Protests ground to a halt Tuesday across China as President Xi Jinping sent security forces into the streets to crack down on the newly enflamed opposition to his long-running “zero-Covid” policy.
No significant rallies were held in Beijing while the combination of cold weather and the threat of state violence further deterred residents of Shanghai and Nanjing from considering any further demonstrations, the Associated Press reports.

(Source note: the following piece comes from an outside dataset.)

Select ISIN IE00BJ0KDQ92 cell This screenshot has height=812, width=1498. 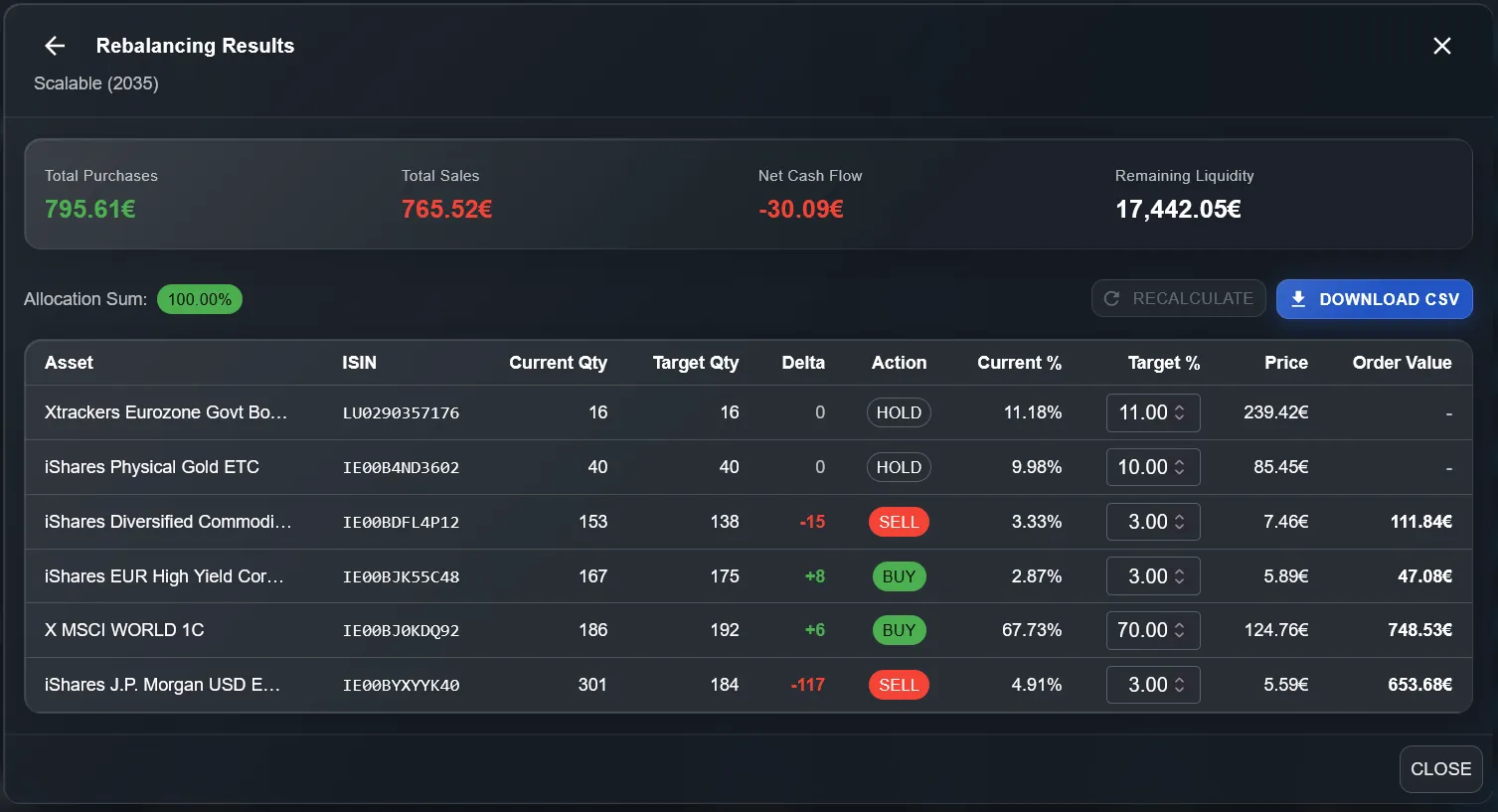[401, 630]
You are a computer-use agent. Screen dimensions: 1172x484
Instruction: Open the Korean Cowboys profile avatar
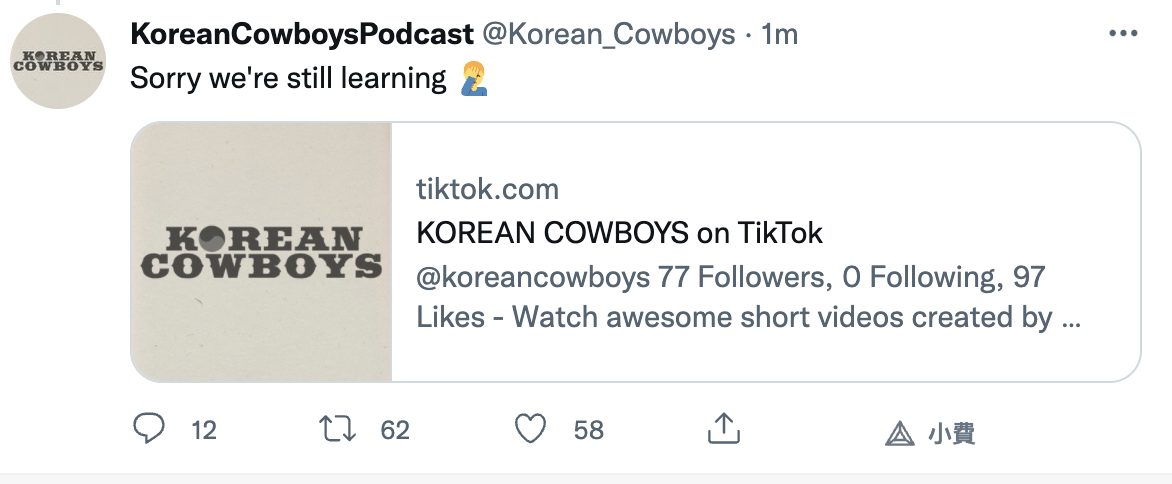pyautogui.click(x=58, y=60)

The unrest has been the most visible display of anti-government activity in decades. Protesters have held white papers as symbolic displays challenging the Chinese Community Party’s (CCP) censorship throughout the pandemic and have in some cases explicitly called for Xi’s ouster.
“I’ve wanted to speak up for a long time, but I did not get the chance to,” one Hong Kong protester told the AP. “If people in the mainland can’t tolerate it anymore, then I cannot as well.”
The latest series of lockdowns comes as Covid-19 outbreaks have spread to more than 80 cities across the country which account for 50 percent of the nation’s economic productivity as well as ship 90 percent of its exports, the New York Times reports.
The unprecedented wave of protests began after ten people died in a fire in the city of Urumqi, prompting speculation that Covid-quarantine measures prevented firefighters from reaching the blaze.
Xi has doubled down on China’s “Zero Covid” approach despite the grueling economic toll. Youth unemployment has now skyrocketed to a record 20 percent as nationwide economic growth forecasts have continued to fall.
The Biden administration’s response to the demonstrations has been noticeably muted. John Kirby, Biden’s National Security Council spokesperson, insisted Monday that “The president’s not going to speak for protesters…These protesters are speaking for themselves.”
The White House’s cautious approach stems from a desire to avoid the impression that the protest movement is a creation of the U.S., a senior Biden official with knowledge of the situation told Bloomberg.